Speaker
Description
Detecting stochastic gravitational wave backgrounds (SGWBs) with the Laser Interferometer Space Antenna (LISA) is one of the mission's scientific objectives. Disentangling SGWBs of astrophysical and cosmological origin is a challenging task, further complicated by the limited instrumental noise knowledge.
Various algorithms for simultaneous fit of noise and signal exist in literature, either leveraging templated inference for both or just one. In this study, we introduce a weakly-parametric approach by implementing an inference based on Gaussian Processes: it can be applied in various contexts with great flexibility both in SGWB and noise modelling.
We assess the effectiveness of our approach for signals with unknown spectral shapes by systematically exploring the model hyperparameters—a milestone towards a more efficient trans-dimensional exploration.
To validate our method, we apply it to the realistic scenario of Extreme Mass Ratio Inspiral (EMRI) backgrounds.

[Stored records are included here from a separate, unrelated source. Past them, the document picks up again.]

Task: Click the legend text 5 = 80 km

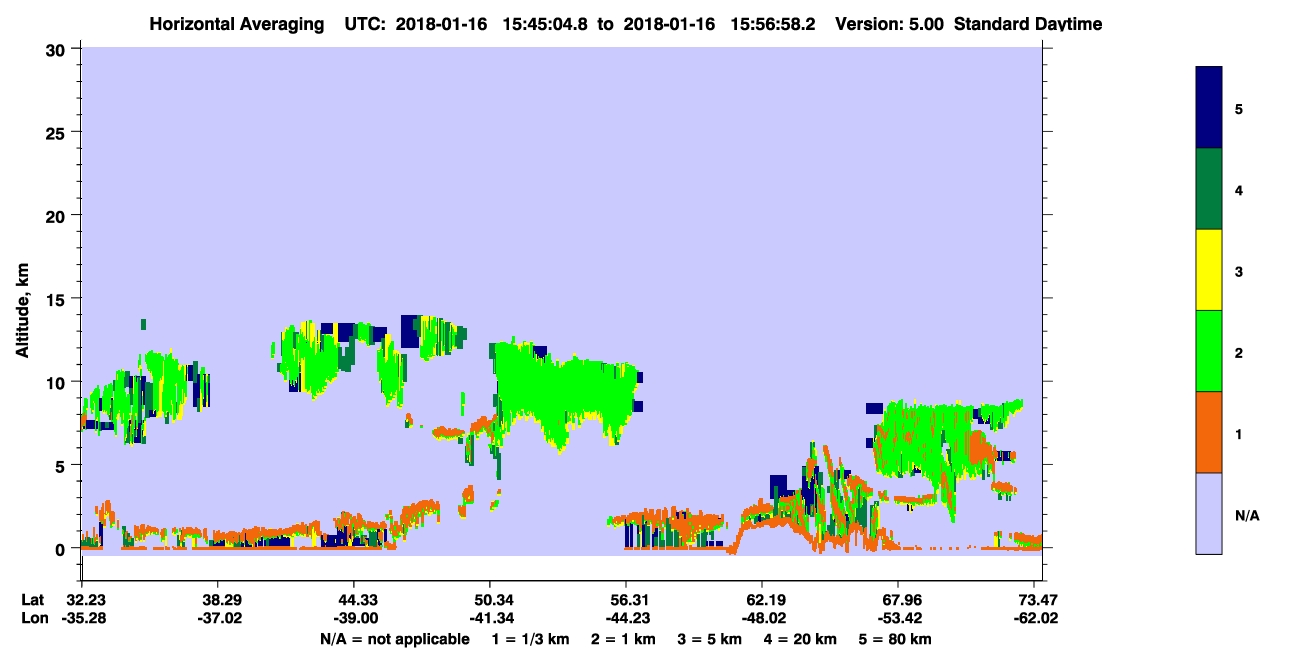Action: click(894, 639)
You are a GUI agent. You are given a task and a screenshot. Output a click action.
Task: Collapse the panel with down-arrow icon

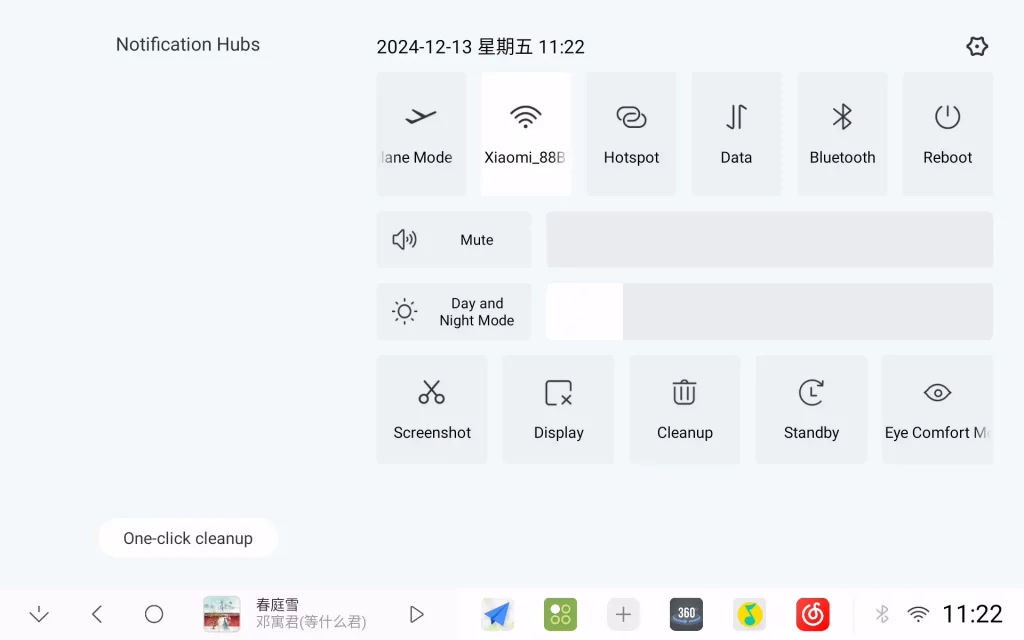(39, 614)
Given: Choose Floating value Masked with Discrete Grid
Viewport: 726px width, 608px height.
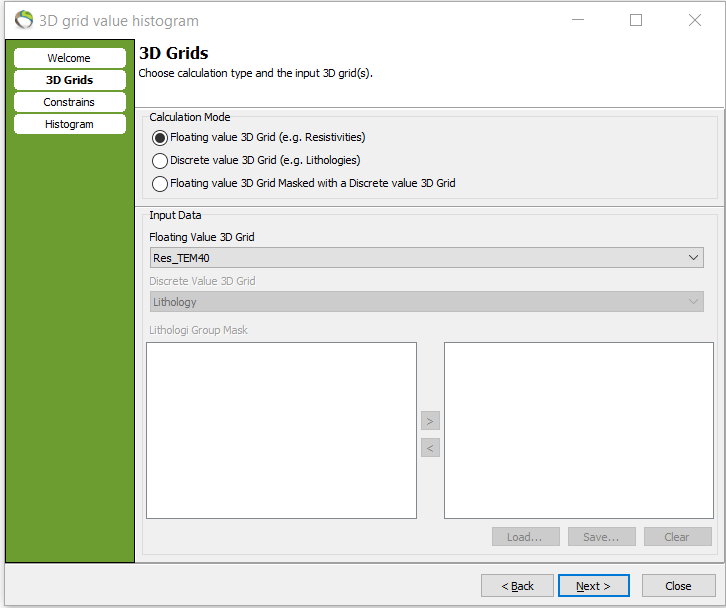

Given the complexities of EMRI's gravitational-wave waveform and uncertainties related to the underlying astrophysical population, a completely agnostic modeling approach is recommended.
Our findings show robustly that our algorithm is capable of recovering the injected signal with large and uninformative priors, while simultaneously inferring on the noise level.
In addition, I will present ongoing improvements of the algorithm specifically targeting non-stationary signals originating from anisotropic source distributions, with encouraging results.